Since then her joints have progressively worsened as her hips have fused and both arms have ‘locked’ causing her to need a full-time carer and motorised wheelchair.
Whitney, who is a PR and corporate graduate said: “In 2011, I lost all my independence as both legs have limited movement – I was forced to get a wheelchair.
“I resisted it at first as it meant I would stand out even more, it was bad enough that I had to stand in class throughout school as I was unable to sit down on a normal chair.
“But I wanted to go to a university away from home, so a wheelchair was the safest option for me as there is a massive risk of trauma without it.
“If I was to fall over, this could ignite a flair up and speed up the process of my muscle turning to bone.
“All my joints are progressing at different rates; I have to learn how to adapt and grieve for the parts of me that is no longer there.
“My right arm locked over ten years ago, I can still use It but with great difficulty as it is locked at a 130-degree angle.
“My left arm is locked completely down the side of my body; it is traumatising as the body part is there, but I can no longer use it.
“I have lost the ability to drive, style my hair and walk, it is frustrating, but my wheelchair gives me a little freedom.”
Whitney’s condition affects every one in two million people – it can be identified by bony lumps forming.
Since being diagnosed 18 years ago, both her hips have fused and arms – she also has impaired hearing.
She added: “FOP has a mind of its own, you never know when it is going to happen, one day I could use my leg and the next I couldn’t.

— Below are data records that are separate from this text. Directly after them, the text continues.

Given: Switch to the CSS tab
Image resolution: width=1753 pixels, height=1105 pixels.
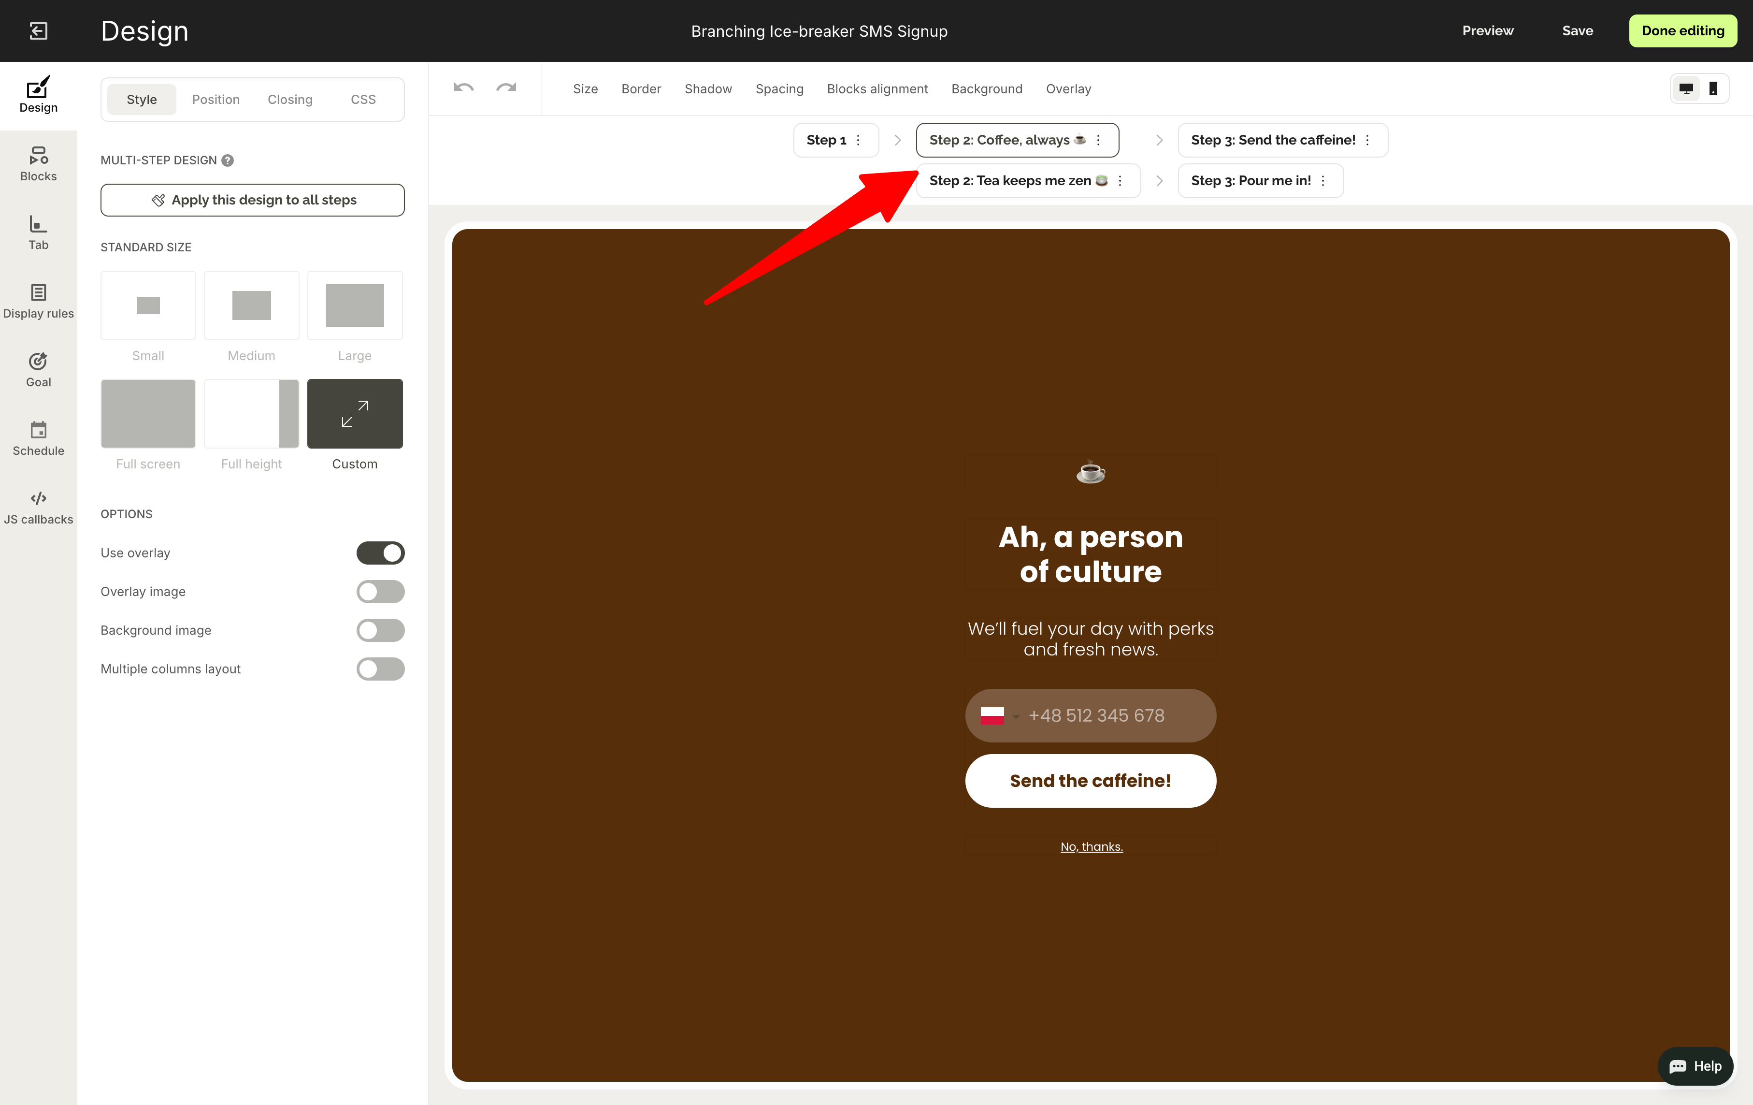Looking at the screenshot, I should tap(363, 99).
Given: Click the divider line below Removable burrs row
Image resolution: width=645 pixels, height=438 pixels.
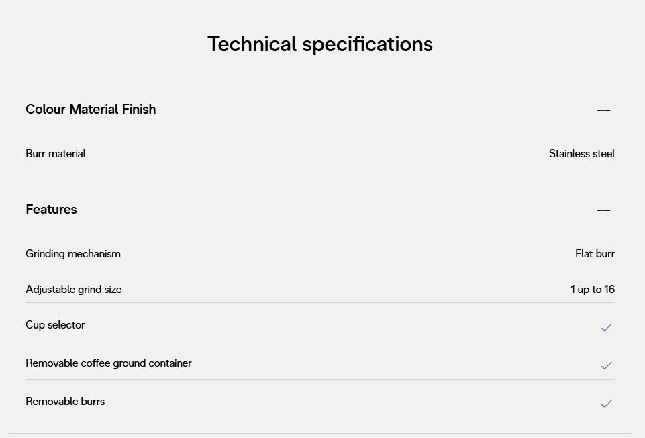Looking at the screenshot, I should 320,433.
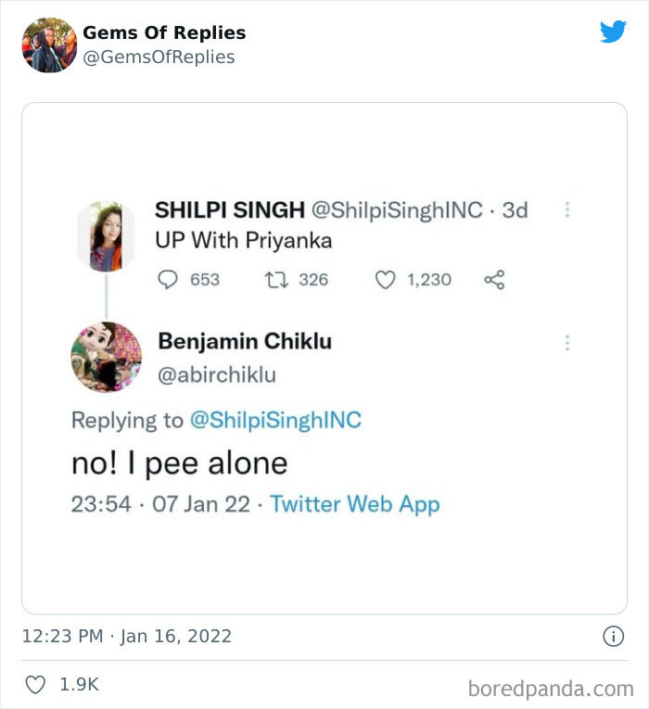
Task: Like Shilpi Singh's tweet
Action: (385, 279)
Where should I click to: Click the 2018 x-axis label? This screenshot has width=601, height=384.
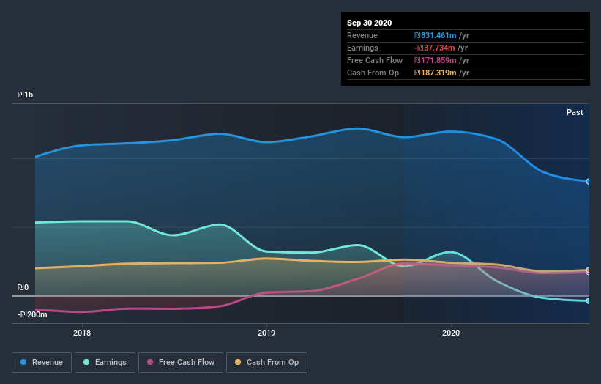click(82, 333)
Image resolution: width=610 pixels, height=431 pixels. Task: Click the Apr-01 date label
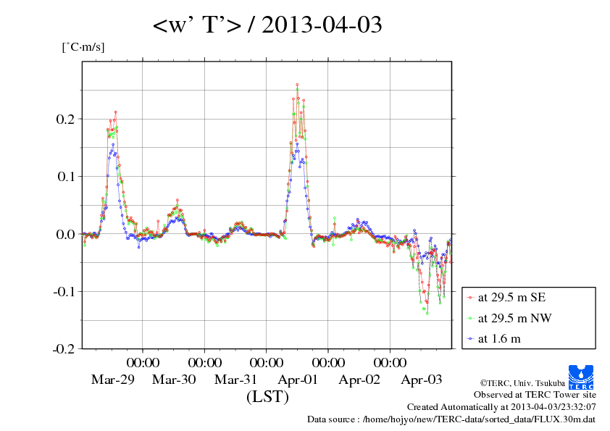tap(298, 379)
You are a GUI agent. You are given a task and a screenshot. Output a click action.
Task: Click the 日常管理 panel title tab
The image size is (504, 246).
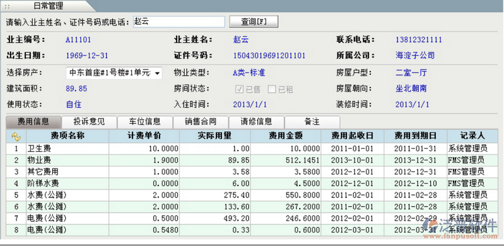click(x=48, y=6)
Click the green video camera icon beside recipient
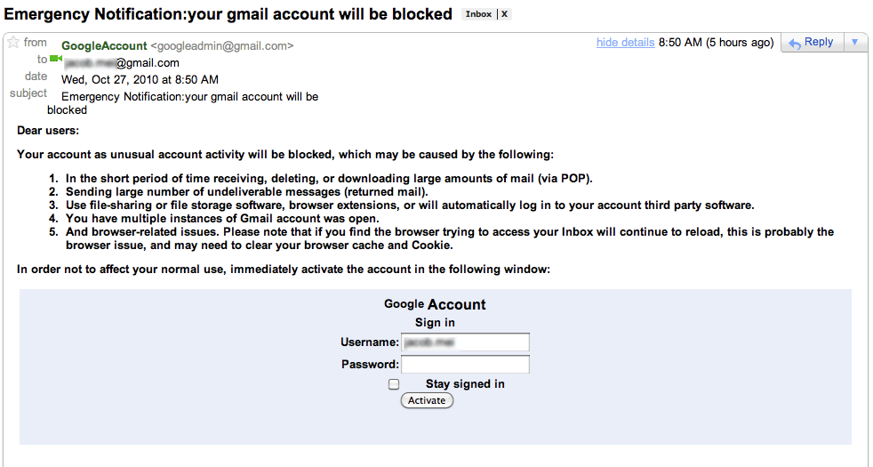 pyautogui.click(x=56, y=59)
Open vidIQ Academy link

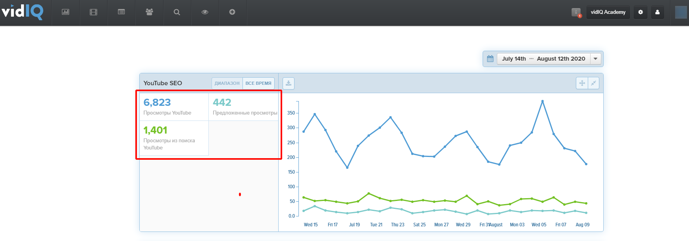coord(608,12)

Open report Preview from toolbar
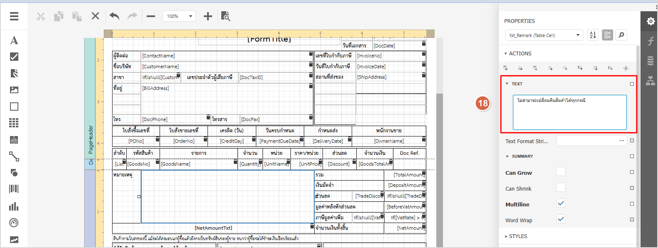tap(225, 16)
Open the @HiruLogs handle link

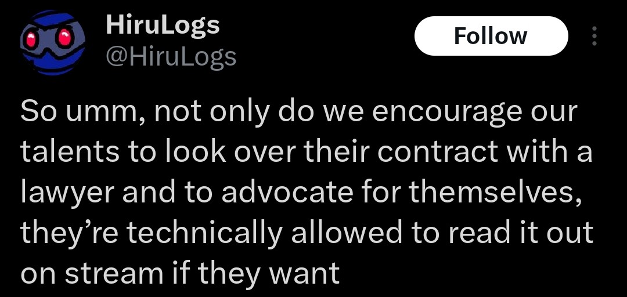171,56
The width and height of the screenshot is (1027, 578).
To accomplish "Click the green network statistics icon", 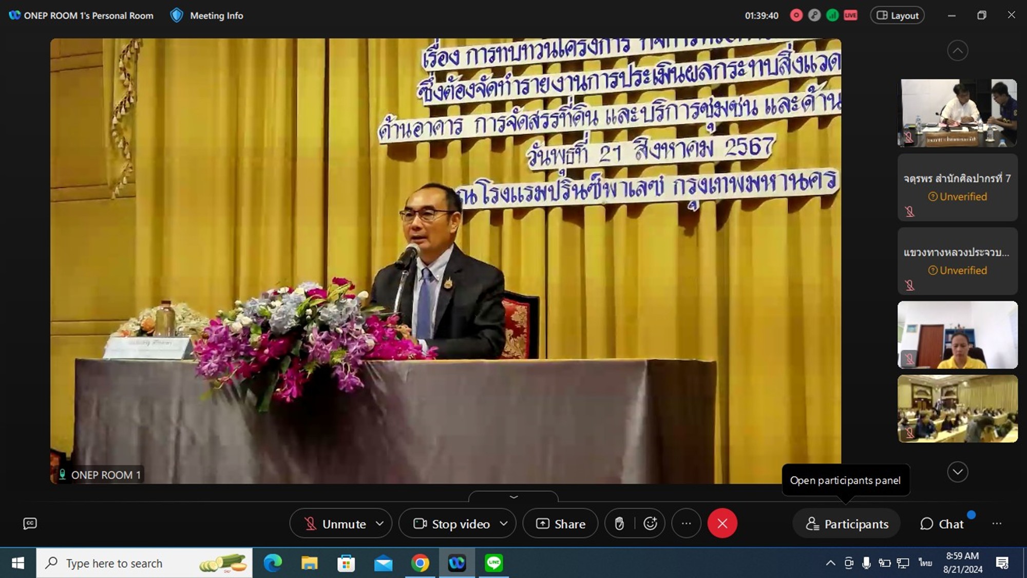I will [x=832, y=15].
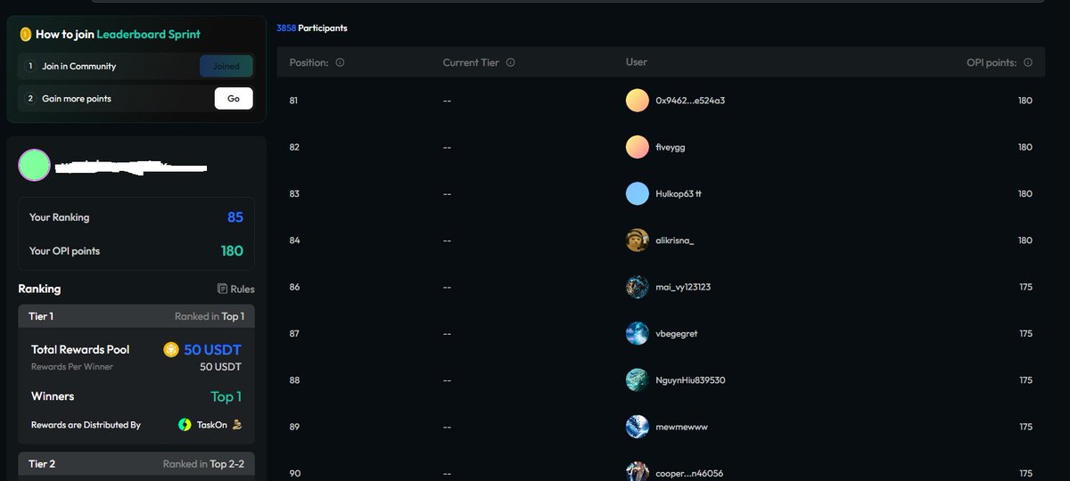Click the info icon beside OPI points header
The image size is (1070, 481).
(x=1028, y=62)
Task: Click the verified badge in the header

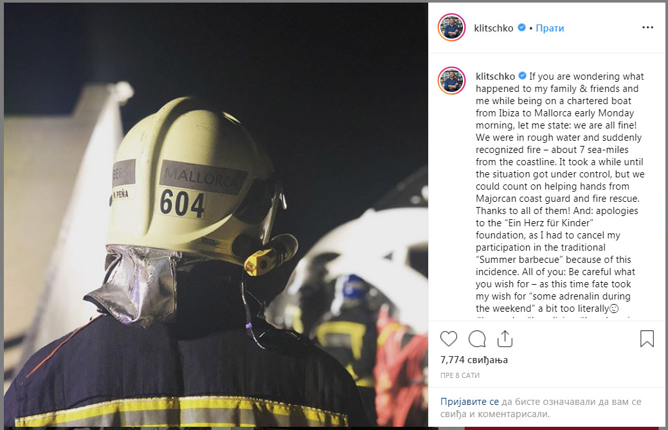Action: 521,28
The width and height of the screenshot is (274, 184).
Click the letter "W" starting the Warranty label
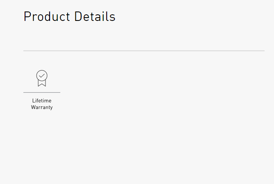[x=33, y=107]
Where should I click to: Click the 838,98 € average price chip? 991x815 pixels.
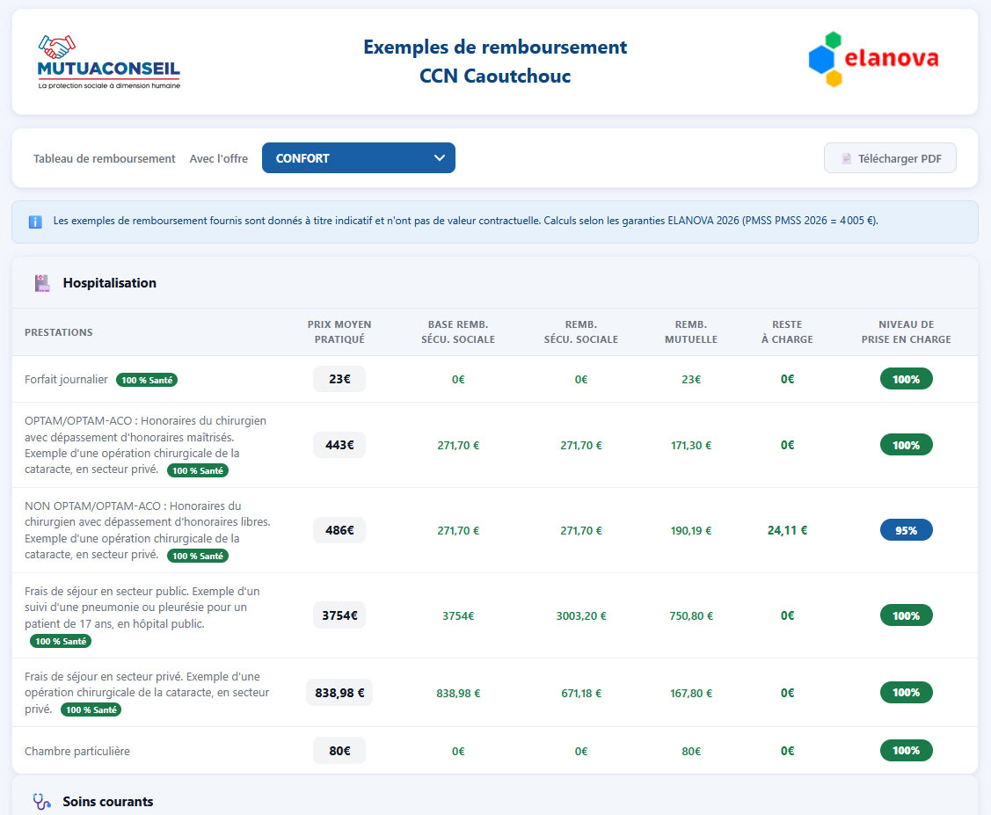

“I have two carers, one for the day and the other the night as I need help with everyday duties.
“Unfortunately, I have to accept there is things I can’t do anymore, and my way of life is different to others but I can still go out for coffee, socialise with friends and go shopping.
“I am still a normal girl who enjoys fashion and I try my best to keep up with the latest trends as I can’t do a lot but I can still pick my own outfits and I take pride in that.
“Some days are hard, but I must get on with my life, my parents Hilary, 57 and Bill, 65 are supportive and push me to do what I can.
“We are uncertain about my future, I try not to think about it and continue to have confidence like someone with four functioning limbs.”